▶ _Work instructions_
Transcribe only the lines from the one containing "You are a GUI" through the final line of the entries below, exactly, and exclude the pictures.

++++++++

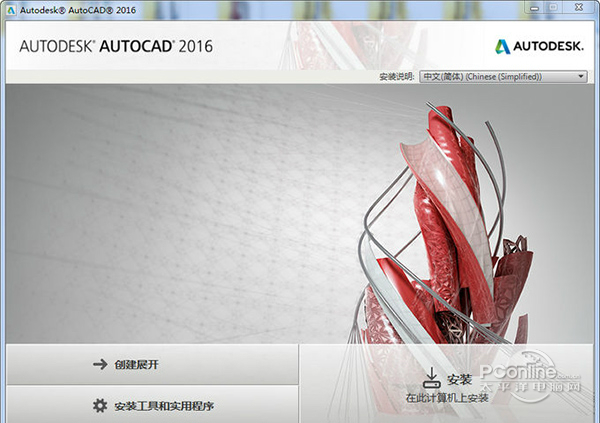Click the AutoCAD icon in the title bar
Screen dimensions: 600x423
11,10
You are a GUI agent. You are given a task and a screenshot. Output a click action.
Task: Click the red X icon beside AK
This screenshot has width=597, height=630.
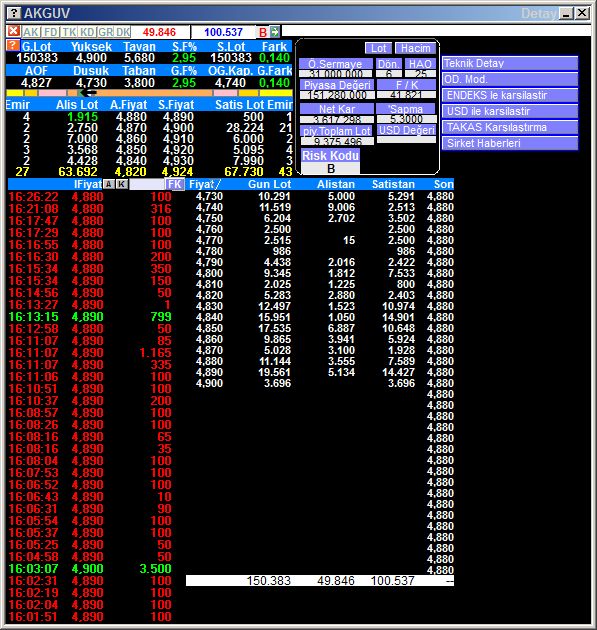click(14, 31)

++++++++

▶ _Written response_
You are a GUI agent. You are given a task and a screenshot. Output a click action.
Task: Click the red X icon beside AK
This screenshot has width=597, height=630.
click(14, 31)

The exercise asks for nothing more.